Intel Corp’s earnings fell in the first three months of the year amid a continued slump in the worldwide PC market, but revenue grew slightly because of solid demand for tablet processors and its data-center services.
Intel, the world’s largest maker of microprocessors, said on Tuesday that it earned US$1.95 billion, or earnings per share of US$0.38, in the first quarter this year. That was down 5 percent from US$2.05 billion, or earnings per share of US$0.40, the previous year.
Revenue grew 1 percent to US$12.8 billion from US$12.6 billion.
Analysts, on average, were expecting earnings per share of US$0.37 on revenue of US$12.8 billion.
Although revenue for the PC business fell, Intel saw signs of improvement. The company also credited solid growth in data centers and said it shipped 5 million tablet processors.
Intel chief executive Brian Krzanich described that as “strong progress on our goal of 40 million tablets for 2014.”

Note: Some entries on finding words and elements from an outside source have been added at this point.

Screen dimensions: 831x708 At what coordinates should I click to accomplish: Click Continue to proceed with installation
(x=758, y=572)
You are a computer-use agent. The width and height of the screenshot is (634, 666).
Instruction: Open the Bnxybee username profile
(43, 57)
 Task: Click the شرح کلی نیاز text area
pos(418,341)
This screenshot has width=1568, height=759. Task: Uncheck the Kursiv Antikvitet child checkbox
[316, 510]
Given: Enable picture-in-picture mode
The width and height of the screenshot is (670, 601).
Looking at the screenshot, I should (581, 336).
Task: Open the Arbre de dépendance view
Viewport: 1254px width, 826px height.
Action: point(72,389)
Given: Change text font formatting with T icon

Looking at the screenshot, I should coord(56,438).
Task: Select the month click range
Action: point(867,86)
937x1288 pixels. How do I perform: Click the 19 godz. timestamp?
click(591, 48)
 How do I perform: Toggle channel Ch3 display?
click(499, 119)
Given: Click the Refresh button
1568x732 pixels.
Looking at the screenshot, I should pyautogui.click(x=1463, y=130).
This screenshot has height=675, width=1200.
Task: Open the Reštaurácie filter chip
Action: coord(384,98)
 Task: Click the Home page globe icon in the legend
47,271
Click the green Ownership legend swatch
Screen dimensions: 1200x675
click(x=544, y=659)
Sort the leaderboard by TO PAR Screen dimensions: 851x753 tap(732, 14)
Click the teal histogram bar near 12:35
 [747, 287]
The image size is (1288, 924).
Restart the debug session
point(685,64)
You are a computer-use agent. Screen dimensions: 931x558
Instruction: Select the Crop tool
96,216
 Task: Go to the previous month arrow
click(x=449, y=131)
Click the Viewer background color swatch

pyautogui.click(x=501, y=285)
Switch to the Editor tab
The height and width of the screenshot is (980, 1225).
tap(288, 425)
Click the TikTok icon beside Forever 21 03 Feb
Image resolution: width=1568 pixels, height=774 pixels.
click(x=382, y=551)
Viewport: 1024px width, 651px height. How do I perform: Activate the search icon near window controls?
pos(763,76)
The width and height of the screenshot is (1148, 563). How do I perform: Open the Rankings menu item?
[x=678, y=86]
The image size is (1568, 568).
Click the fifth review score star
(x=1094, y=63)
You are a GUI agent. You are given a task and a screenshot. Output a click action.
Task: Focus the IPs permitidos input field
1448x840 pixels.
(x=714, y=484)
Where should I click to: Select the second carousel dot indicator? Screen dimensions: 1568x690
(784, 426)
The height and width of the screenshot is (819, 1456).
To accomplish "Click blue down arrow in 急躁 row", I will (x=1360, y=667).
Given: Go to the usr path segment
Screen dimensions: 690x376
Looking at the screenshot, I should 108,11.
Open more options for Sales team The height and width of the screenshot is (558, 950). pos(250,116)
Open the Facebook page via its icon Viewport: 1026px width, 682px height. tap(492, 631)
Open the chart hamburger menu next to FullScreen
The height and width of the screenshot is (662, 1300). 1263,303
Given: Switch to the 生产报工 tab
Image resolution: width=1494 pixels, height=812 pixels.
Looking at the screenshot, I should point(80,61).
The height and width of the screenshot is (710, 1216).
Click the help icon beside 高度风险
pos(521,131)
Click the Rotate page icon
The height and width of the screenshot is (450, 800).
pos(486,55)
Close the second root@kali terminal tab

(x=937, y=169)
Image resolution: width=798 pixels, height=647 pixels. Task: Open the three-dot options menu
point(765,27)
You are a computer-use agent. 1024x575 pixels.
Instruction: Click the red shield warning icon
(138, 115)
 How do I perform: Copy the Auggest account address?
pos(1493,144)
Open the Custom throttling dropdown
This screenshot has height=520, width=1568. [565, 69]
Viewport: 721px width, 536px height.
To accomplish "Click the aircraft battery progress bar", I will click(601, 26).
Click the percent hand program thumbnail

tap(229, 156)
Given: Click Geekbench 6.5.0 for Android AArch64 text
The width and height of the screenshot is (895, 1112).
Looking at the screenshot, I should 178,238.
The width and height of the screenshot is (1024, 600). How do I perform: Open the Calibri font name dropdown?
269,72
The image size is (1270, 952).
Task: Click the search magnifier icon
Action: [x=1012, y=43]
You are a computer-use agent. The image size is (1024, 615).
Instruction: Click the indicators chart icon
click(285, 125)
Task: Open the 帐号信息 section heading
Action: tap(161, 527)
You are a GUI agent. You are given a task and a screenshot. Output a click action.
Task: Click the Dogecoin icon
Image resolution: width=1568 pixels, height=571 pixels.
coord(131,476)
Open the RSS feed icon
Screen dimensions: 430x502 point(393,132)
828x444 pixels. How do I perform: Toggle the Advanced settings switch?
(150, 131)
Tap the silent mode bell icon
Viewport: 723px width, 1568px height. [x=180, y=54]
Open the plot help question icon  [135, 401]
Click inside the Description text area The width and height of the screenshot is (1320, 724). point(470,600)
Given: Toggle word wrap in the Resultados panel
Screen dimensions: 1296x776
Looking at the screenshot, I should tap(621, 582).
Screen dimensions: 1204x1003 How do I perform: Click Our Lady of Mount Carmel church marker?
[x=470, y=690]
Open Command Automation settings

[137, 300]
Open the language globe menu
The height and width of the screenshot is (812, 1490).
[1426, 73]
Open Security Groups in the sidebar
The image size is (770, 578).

There are signs that the steep PC slump is easing, though it may be a temporary bump from Microsoft’s retirement of the Windows XP operating system, which it launched in 2001.
Last week, research firms Gartner and IDC said that although global PC shipments declined in the first three months of the year for the eighth straight quarter, the decline was not as steep as in the final quarter of last year.
For the second quarter, Intel is forecasting revenue of US$12.5 billion to US$13.5 billion. Analysts are expecting US$12.9 billion.
Intel shares climbed US$0.57, or 2.1 percent, to US$27.34 in after-hours trading after the results came out. The stock had closed at US$26.77, up US$0.21 and not far from its 52-week high of US$27.12.
Meanwhile, ASML Holding NV, the largest supplier of equipment to chipmakers such as Intel and Samsung Electronics Co, said it sees only incremental sales gains in the coming two quarters.
The Veldhoven, Netherlands-based company, a bellwether for the semiconductor industry, yesterday reported first quarter earnings of 249 million euros (US$344 million), down 49 percent from 481 million euros in the fourth quarter of last year.
Sales fell 24 percent to 1.40 billion euros for the same period.
New orders declined to 1.07 billion euros from 1.45 billion euros.
Without specifying which companies or products, ASML said chipmakers are “encountering timing uncertainties in next-generation device designs.”
ASML forecast sales of 3 billion euros for the second and third quarters combined.